--- EXTRACT ---
Following three disparate couples as they attend an unconventional group therapy session, the adaptation sees its characters tasked with helping one another recover from deep-seeded traumas that unravel frantically from the instructions their therapist has scribbled and stuffed inside eight envelopes.
A well-appointed set becomes an additional key element as its nostalgic and precisely-placed fittings ease the characters around the space from scene to highly-charged scene, allowing them room to envelop the location, cleanly maneuvering their peers. An Eames-era office chair used as refuge during a difficult conversation sits near a bar cart, paintings from acclaimed artist Fermín Alvira become an ice breaking mechanism for the group: Every portion of the space has a purpose.
“We dealt a lot with the decoration, the colors of the walls, the paintings and the furniture. We went through the furniture stores in Pamplona to choose sofas and tables. For example, the armchair where Alexandra turns while Fele moves around,” stated Herrero. “The set was inspired by the camera movement. I chose the painter whose paintings also helped me to reveal the characters.
--- RECORD EXCERPTS ---
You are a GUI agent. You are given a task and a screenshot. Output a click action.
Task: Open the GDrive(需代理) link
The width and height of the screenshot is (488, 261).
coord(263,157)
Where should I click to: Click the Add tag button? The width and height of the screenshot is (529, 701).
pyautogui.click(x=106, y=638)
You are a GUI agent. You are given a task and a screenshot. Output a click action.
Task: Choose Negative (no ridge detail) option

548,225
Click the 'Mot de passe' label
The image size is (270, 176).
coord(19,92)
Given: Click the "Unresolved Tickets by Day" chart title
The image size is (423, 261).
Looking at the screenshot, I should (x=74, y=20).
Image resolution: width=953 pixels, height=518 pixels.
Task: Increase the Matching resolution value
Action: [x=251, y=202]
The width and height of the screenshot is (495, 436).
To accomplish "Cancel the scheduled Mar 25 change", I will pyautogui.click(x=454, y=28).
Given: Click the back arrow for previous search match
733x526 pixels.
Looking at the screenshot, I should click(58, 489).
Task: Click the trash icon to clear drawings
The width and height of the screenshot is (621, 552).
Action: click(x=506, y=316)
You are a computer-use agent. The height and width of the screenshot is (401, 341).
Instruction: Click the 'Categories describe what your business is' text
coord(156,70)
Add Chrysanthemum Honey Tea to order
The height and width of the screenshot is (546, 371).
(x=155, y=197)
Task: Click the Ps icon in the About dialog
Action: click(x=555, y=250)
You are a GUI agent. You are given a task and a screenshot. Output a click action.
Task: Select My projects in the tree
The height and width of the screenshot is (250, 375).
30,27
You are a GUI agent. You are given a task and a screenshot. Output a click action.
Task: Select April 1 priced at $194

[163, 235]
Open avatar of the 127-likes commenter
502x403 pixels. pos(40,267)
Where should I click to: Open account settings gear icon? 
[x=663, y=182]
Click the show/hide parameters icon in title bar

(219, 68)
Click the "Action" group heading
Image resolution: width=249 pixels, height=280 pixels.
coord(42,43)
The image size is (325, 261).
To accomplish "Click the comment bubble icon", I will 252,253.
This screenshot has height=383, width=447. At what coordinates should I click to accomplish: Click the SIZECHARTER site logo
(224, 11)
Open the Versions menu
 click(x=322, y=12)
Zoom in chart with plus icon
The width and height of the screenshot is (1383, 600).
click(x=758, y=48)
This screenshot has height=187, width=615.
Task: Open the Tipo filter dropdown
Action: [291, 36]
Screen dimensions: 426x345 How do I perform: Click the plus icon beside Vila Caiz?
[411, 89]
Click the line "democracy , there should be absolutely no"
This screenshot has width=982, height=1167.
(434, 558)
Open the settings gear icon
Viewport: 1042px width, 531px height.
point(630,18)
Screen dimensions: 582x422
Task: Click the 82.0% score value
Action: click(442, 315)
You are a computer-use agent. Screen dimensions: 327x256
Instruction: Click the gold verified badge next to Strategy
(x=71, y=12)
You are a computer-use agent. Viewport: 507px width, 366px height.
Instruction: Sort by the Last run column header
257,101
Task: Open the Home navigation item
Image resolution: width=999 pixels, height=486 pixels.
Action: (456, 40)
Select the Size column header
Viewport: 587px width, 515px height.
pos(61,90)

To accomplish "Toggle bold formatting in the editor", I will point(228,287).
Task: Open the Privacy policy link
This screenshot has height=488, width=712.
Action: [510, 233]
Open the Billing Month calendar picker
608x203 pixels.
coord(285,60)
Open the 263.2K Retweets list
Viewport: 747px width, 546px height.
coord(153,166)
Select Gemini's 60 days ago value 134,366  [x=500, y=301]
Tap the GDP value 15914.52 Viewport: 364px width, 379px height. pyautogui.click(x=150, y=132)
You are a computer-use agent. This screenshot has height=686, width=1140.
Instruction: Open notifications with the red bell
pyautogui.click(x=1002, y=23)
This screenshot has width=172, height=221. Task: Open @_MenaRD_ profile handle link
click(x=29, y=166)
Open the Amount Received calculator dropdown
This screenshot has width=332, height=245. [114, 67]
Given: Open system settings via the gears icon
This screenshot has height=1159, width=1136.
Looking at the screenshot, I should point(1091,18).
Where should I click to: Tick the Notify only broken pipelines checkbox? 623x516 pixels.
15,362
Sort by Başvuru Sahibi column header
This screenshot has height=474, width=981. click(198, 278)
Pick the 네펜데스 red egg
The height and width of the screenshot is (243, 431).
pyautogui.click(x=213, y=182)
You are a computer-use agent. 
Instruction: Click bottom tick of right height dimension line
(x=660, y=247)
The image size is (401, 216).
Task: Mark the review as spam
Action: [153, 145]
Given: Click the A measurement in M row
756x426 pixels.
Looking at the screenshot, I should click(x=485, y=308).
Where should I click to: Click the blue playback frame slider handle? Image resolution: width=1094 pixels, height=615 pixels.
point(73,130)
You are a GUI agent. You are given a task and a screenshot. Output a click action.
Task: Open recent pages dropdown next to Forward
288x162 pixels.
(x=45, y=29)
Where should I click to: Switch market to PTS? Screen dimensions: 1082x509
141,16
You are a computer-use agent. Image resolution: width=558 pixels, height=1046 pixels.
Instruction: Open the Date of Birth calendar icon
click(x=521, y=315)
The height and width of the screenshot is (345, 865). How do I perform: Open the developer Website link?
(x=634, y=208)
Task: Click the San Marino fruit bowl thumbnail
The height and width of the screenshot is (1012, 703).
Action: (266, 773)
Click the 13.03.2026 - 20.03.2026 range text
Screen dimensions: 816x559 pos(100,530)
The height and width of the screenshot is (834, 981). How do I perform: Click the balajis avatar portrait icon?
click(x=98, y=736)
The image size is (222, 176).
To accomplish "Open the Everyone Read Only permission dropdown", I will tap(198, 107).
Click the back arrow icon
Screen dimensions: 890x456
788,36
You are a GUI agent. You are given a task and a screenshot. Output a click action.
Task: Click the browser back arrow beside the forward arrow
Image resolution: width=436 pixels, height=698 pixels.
---
▶ **WHAT TO DO**
1. According to the excerpt, where did the team look for the sofas and tables for the set?
2. Reproduce the part of the excerpt starting at "Following three disparate" and ending at "has a purpose.".
Work from the excerpt alone.

▶ **ANSWERS**
1. The furniture stores in Pamplona.

2.
Following three disparate couples as they attend an unconventional group therapy session, the adaptation sees its characters tasked with helping one another recover from deep-seeded traumas that unravel frantically from the instructions their therapist has scribbled and stuffed inside eight envelopes.
A well-appointed set becomes an additional key element as its nostalgic and precisely-placed fittings ease the characters around the space from scene to highly-charged scene, allowing them room to envelop the location, cleanly maneuvering their peers. An Eames-era office chair used as refuge during a difficult conversation sits near a bar cart, paintings from acclaimed artist Fermín Alvira become an ice breaking mechanism for the group: Every portion of the space has a purpose.